Newspaper Copy that People Must Read

ADVERTISING’S RELATION TO THE GROWTH OF READING ABILITY — THE THUNDERSTORM AND “YELLOW” JOURNALISM — AN EXAMPLE OF THE POWER OF COMPARISON IN WRITING

By Arthur Brisbane.

[NOTE. — The following are extracts from an address by Mr. Brisbane, editor of the New York Evening Journal, before the Syracuse (N. Y.) Advertising Club.]

Advertising men should remember with pride and satisfaction that this is the first generation that can read. When I was a boy on the farm the servant that could read was the exception. I had a colored servant recently who could neither read nor write, but his brother was valedictorian at college. The person who cannot read now is almost a curiosity.

Advertising men represent our speech on a big scale. Publicity, advertising, is to the human race what speech is to the individual.

For many ages man lived with out speech. The individuals learned by experience and then died, and the next had to learn all over again. Then man acquired the art of speech, and the art of printing and finally the art of reading.

Newspapers are in their infancy — they have only just begun. The most difficult and the most useful thing, whether in an editorial or an advertisement, is that it be such as the man who reads must understand, not can understand, but must. Tell the story quickly.

Speaking of yellow journalism, I once addressed a body of Presbyterian clergymen, who admitted they did not like black type, red ink and colored supplements. I referred them to a storm which had gathered and children who had heeded the black cloud and scampered away to shelter. “That sky was being edited by a great journalist,” I told them; “He used black type” “Do vou see that black cloud?” I asked. “It’s the blackest I ever saw. The editor of that is in earnest. Soon you will see streaks of light. That’s our red ink. Then comes the rainbow. That’s our colored supplement. I only regret that I cannot put the thunder on the front page.”

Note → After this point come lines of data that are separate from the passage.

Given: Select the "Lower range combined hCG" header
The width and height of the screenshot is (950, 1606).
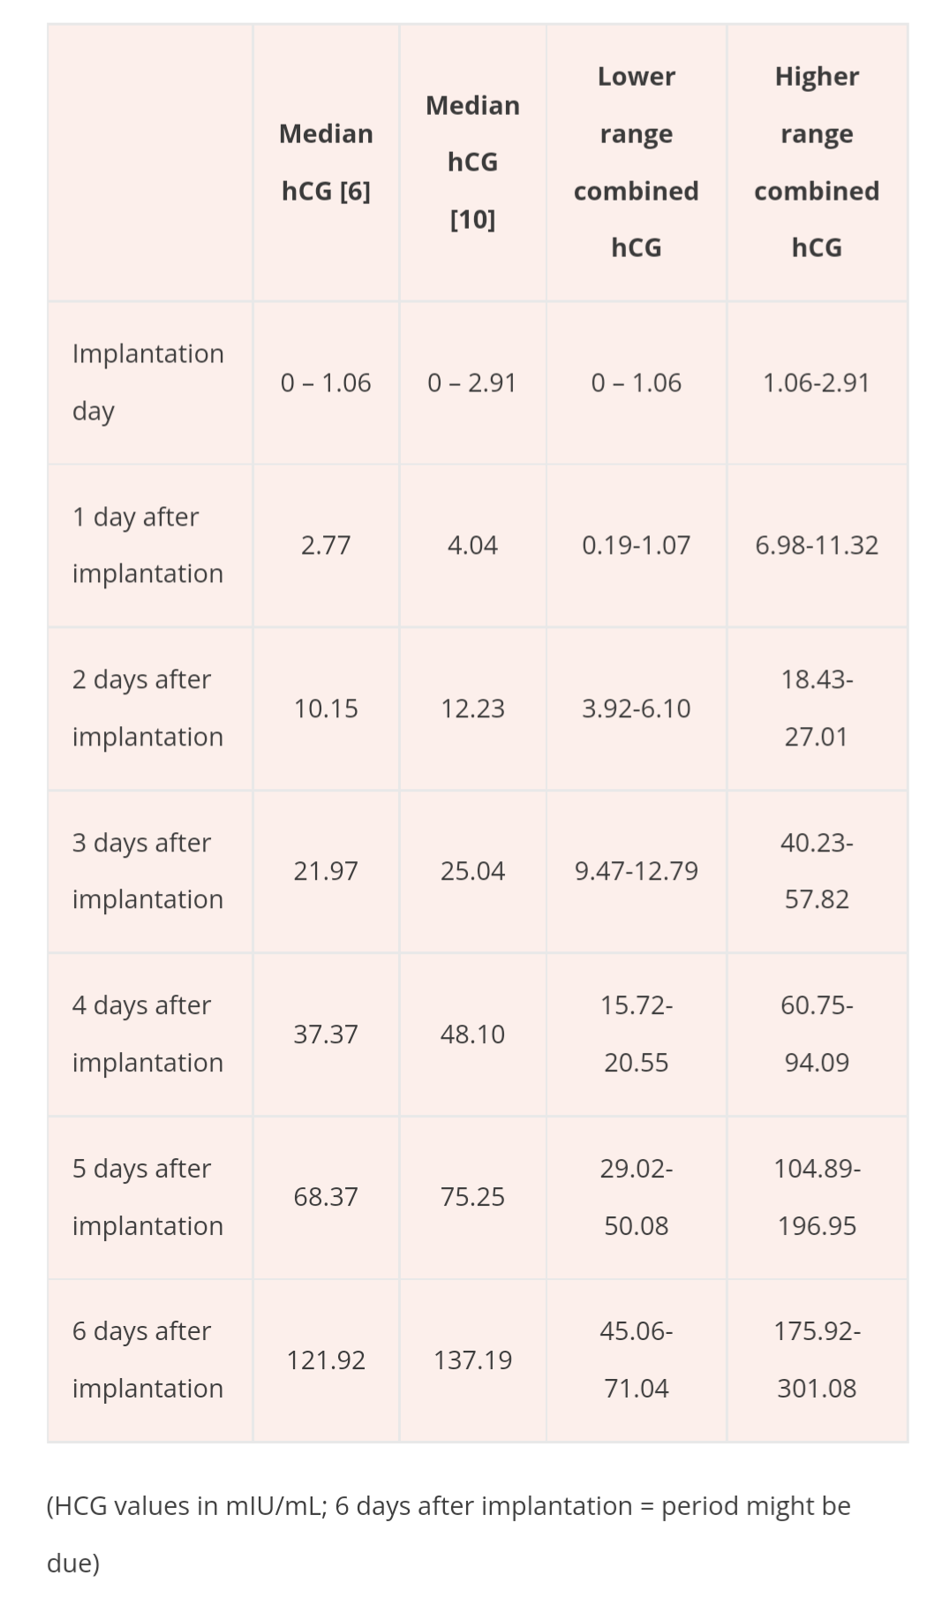Looking at the screenshot, I should [x=636, y=163].
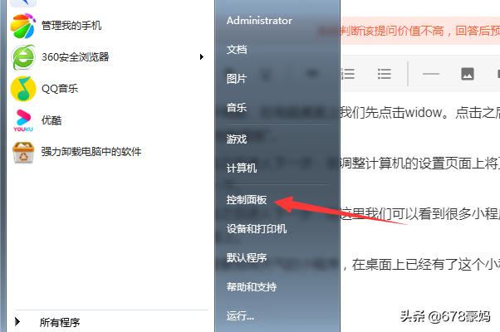
Task: Open 文档 from the Start menu
Action: tap(237, 50)
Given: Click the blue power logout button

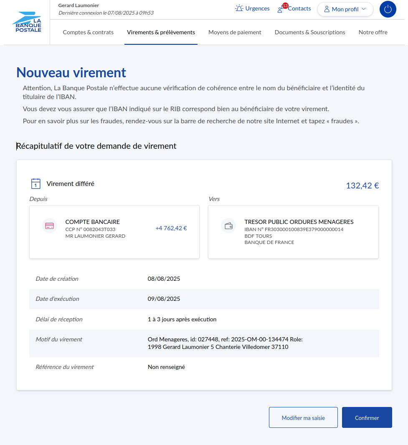Looking at the screenshot, I should pyautogui.click(x=388, y=9).
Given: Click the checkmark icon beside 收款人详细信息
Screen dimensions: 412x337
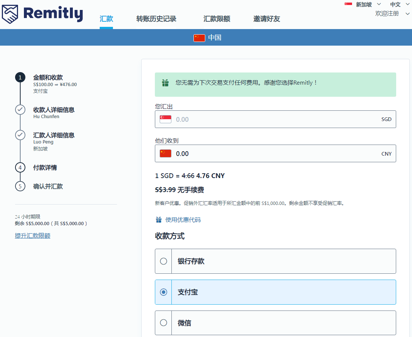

Let me tell you of the value of comparison: If I show you a picture of a pebble half an inch high on a magazine page and ask you how high it is, you cannot tell. But if I put a housefly beside it twice as large as the pebble, you say it is a grain of sand. If I take out the fly and put a man on horseback on top of the pebble you say it is a bowlder. If I take out the horse and man and paint a sea with ship which appears small beside it, you say it is a mountain.

When you write and can find an exact comparison, you give an exact idea.

I don’t like to talk in the abstract, and God forbid that I should ever be called scholarly. Use a picture. It’s worth a thousand words. Use a picture with five words, a comparison in thirty words. Here are ten lines from “Macbeth,” the most striking example of comparison I know:

To-morrow and to-morrow and to-morrow,
Creeps in this petty pace from day to day
To the last syllable of recorded time,
And all our yesterdays have lighted fools
The way to dusty death. Out, out, brief candle,
Life’s but a walking shadow, a poor player
That struts and frets his hour upon the stage
And then is heard no more; it is a tale
Told by an idiot, full of sound and fury,
Signifying nothing.

That’s the way to write stuff. If you can write like that, your name is Shakespeare.